Lichtarge, who is director of the Computation and Integrative Biomedical Research Center, focuses his computational work on the molecular basis of protein function and interaction, the design of peptides and proteins with new functions and the interpretation of genome variations in health and disease. In a recent paper, he and his colleague showed how high throughput of functional information such as protein expression and interaction can be integrated into a single gene network.
They invented a compression technique to shrink the size of the network, using it to determine the molecular function of the malarial gene Exp-1 as a glutathione S-transferase. This led to the discovery that artemisinin, the malaria drug of choice, inhibits the activity of this gene – important because the drug is an herbal derivative of unknown mechanism to which malaria in southeast Asia is becoming resistant.
In a second paper, Lichtarge and his colleagues took on the problem of “big literature” using the protein p53 as an example. They developed a technology tool based on IBM’s Watson supercomputer and mined the scientific literature to extract important data related to the protein.

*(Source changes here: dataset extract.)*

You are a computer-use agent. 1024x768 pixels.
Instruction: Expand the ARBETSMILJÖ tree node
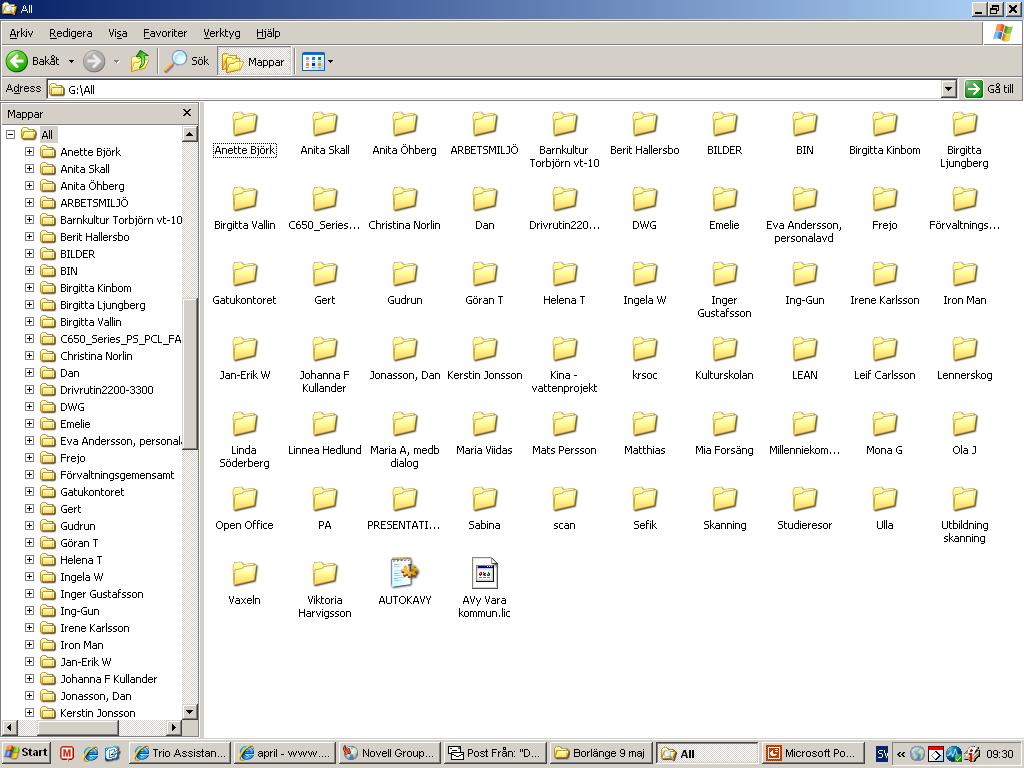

A third paper took on the most basic problem in biology – how phenotype relates to genotype, and in practice, it shows how to best interpret exome variations among individuals to bring about the personalization of medicine.
Xin’s research has concentrated on the initiation of prostate cancer as it is affected by inflammation that alters prostate lineage differentiation. His work has identified the dual nature of the Notch protein in prostate disease – suppressing proliferation of the prostate basal cell while inducing luminal cell hyperproliferation, showing how this critical protein affects prostate cancer initiation.
“Dr. Xin’s work provides a critical insight into the nature of prostate cancer in an area that has been understudied, and his future work promises to bring new clarity to prostate stem cell biology and the metastasis of this difficult disease,” Kuspa said.